Abstract 8142: By Virtue of Its Interaction with the β 2 -adrenergic Receptor, CXCR4 Plays a Role in the Regulation of β 2 -adrenergic Receptor Signaling Pathway Affecting Calcium and Contractility in Cardiac Myocytes

Abstract

Chemokines are small secreted proteins with chemoattractant properties that play a key role in inflammation, metastasis, and embryonic development. We previously demonstrated a nonchemotactic role for one such chemokine pair, stromal cell-derived factor-1α (SDF-1α) and its G-protein coupled receptor, CXCR4. SDF-1 α /CXCR4 are expressed on cardiac myocytes and have direct consequences on cardiac myocyte physiology by inhibiting contractility in response to the nonselective β-adrenergic receptor (βAR) agonist, isoproterenol. As a result of the importance of β-adrenergic signaling in heart failure pathophysiology, we investigated the underlying mechanism involved in CXCR4 modulation of βAR signaling. We hypothesis that β 2 adrenergic receptor in the heart is negatively modulated by interactions with CXCR4 chemokine receptor. For this we have used biophysical techniques such as bioluminescence resonance energy transfer assay and biochemical techniques such as immunoprecipitation and signaling assays to identify the CXCR4-β2AR interaction and determine the physiological significance of this interaction.

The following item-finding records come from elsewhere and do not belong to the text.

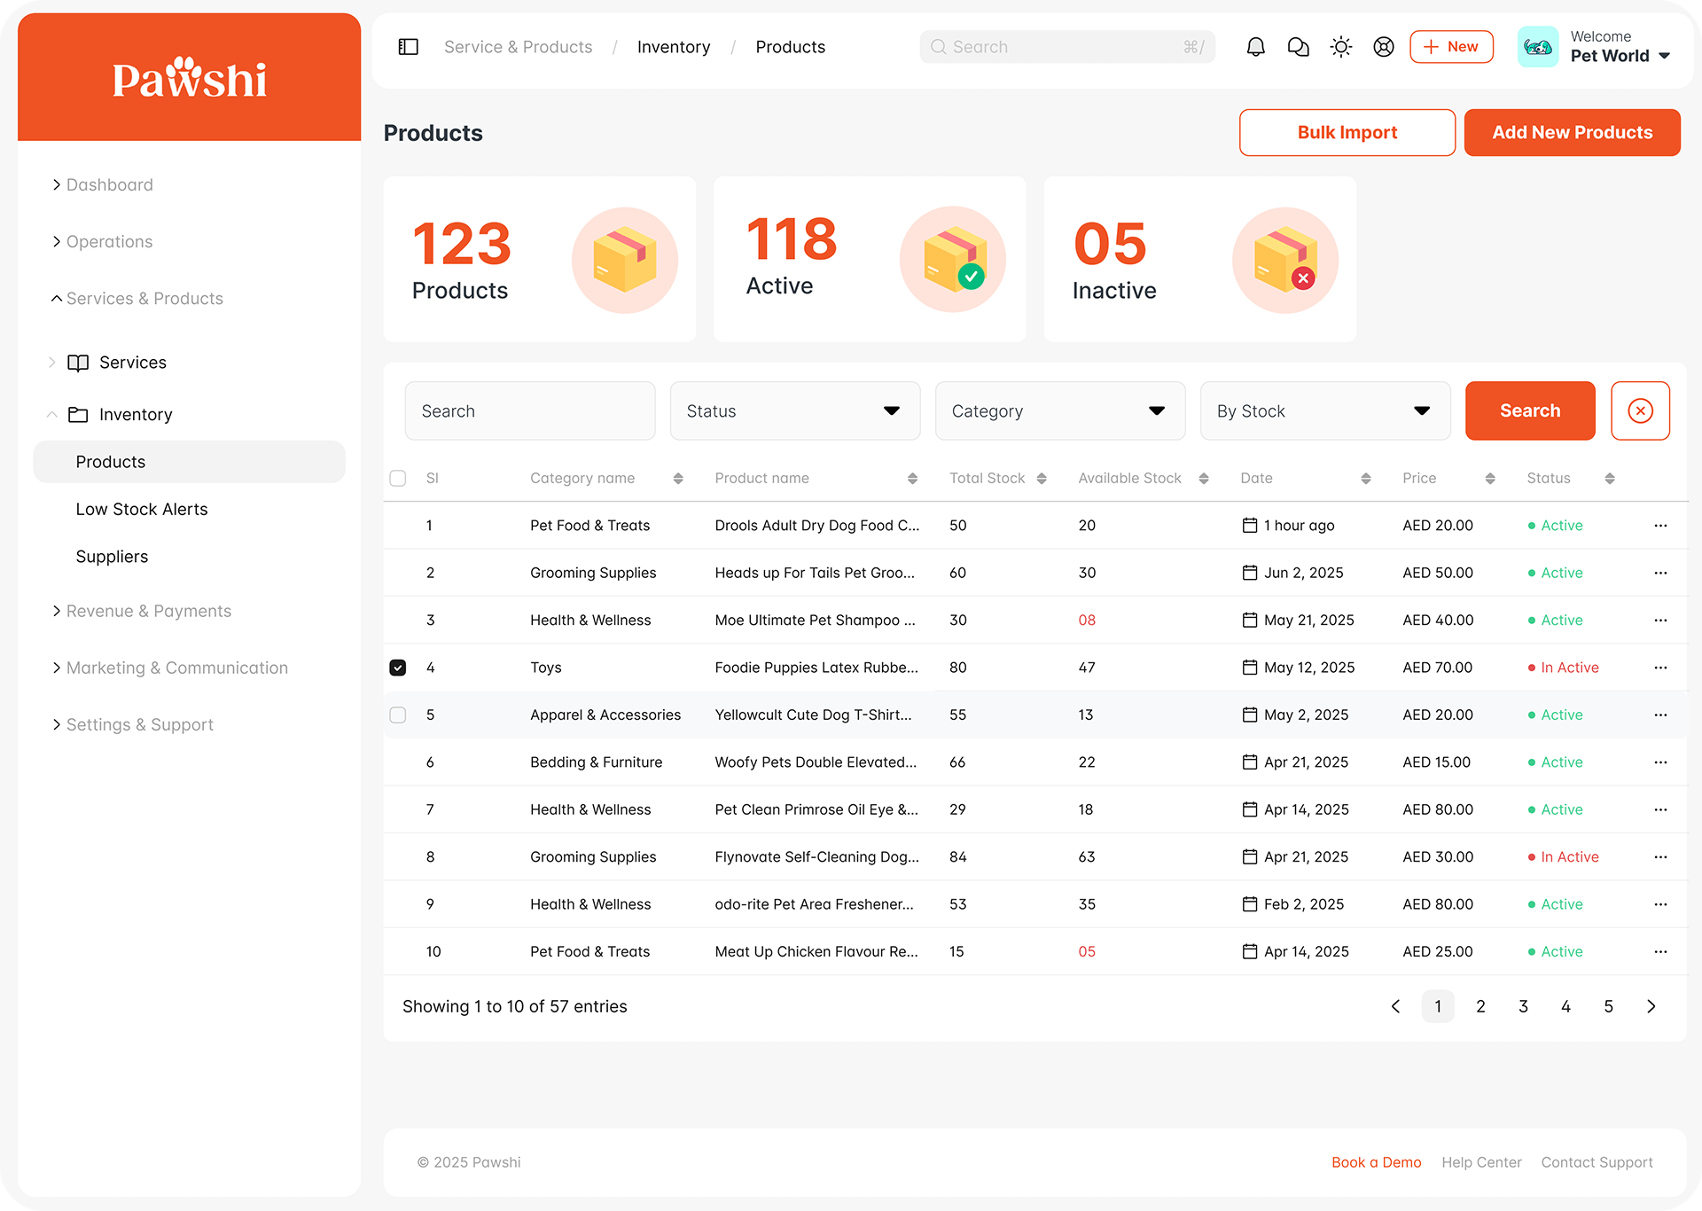Uncheck the Toys row checkbox
This screenshot has height=1211, width=1702.
pyautogui.click(x=398, y=668)
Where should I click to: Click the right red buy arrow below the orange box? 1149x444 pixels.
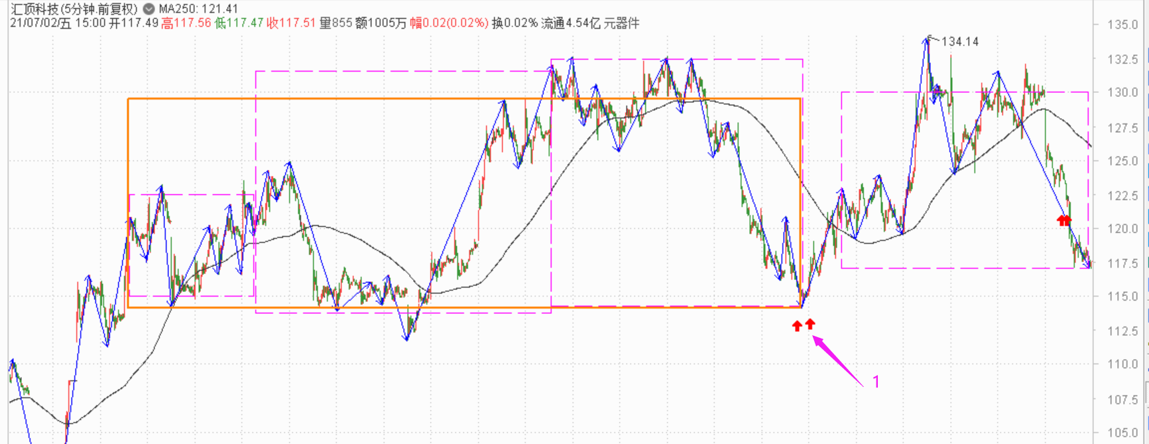point(810,325)
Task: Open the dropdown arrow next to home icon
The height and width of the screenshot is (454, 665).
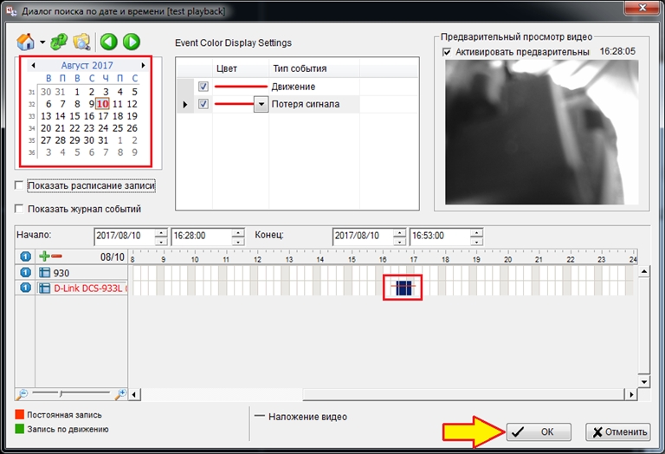Action: [x=42, y=42]
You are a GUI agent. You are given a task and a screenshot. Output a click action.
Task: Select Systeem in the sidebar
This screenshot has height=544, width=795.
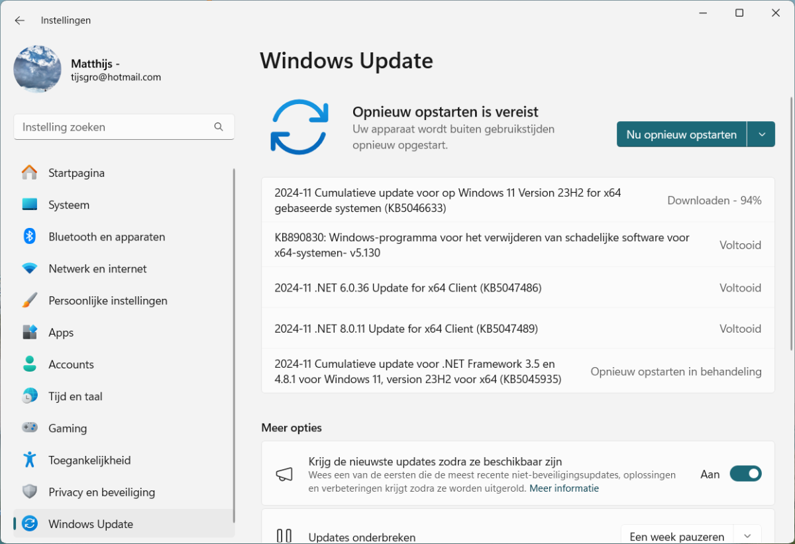[68, 205]
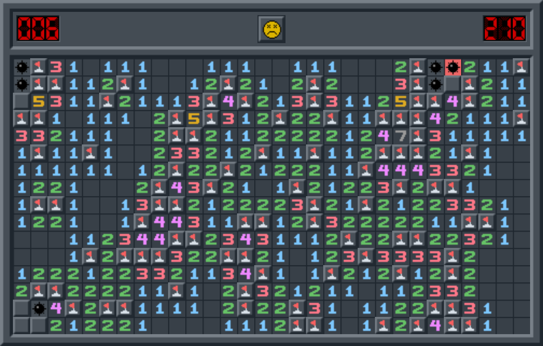Click the orange 5 two tiles above gray 7

pos(401,102)
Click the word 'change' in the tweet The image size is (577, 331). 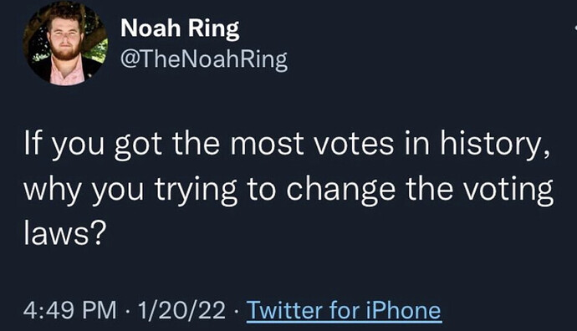(341, 189)
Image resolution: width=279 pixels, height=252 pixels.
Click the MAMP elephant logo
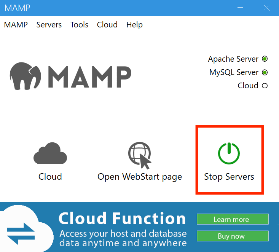click(x=26, y=76)
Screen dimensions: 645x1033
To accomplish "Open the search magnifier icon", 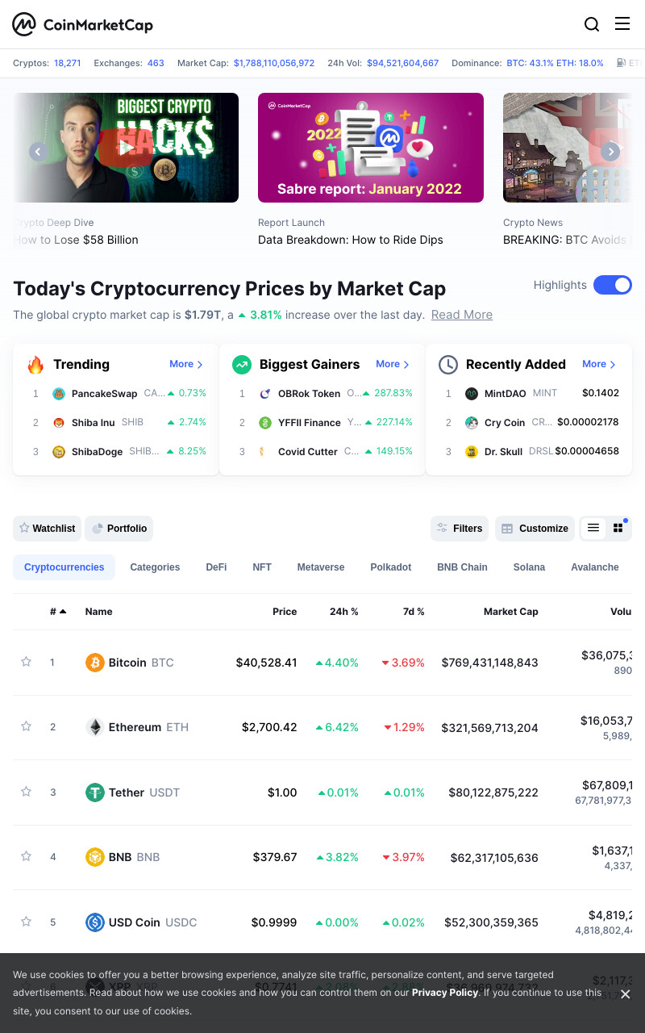I will click(592, 24).
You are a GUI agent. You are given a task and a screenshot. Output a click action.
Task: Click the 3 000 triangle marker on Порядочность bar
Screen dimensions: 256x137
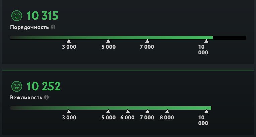69,41
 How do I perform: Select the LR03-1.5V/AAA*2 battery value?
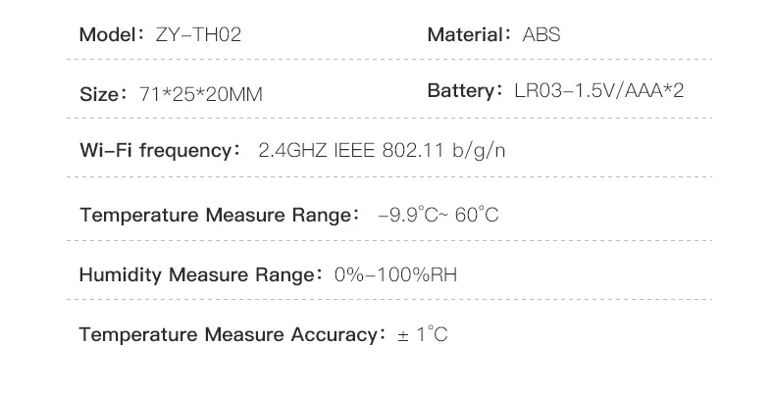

Our studies demonstrate activation of CXCR4 by SDF-1 leads to a decrease in βAR-induced PKA activity as assessed by cAMP accumulation and PKA-dependent phosphorylation of phospholamban, an inhibitor of SERCA2a. We determined CXCR4 regulation of βAR downstream targets is β2AR-dependent. In conclusion, we demonstrated a physical interaction between CXCR4 and β2AR as determined by coimmunoprecipitation, confocal microscopy, and BRET techniques. The CXCR4-β2AR interaction leads to G-protein signal switching from Gαs to Gαi-mediated pathway and suggests the interaction is a novel mechanism for regulating cardiac myocyte calcium handling and subsequent contractility. Chemokines are physiologically and developmentally relevant to myocardial biology and represent a novel receptor class of cardiac modulators. The CXCR4- β2AR complex could represent a hitherto unknown target for therapeutic intervention.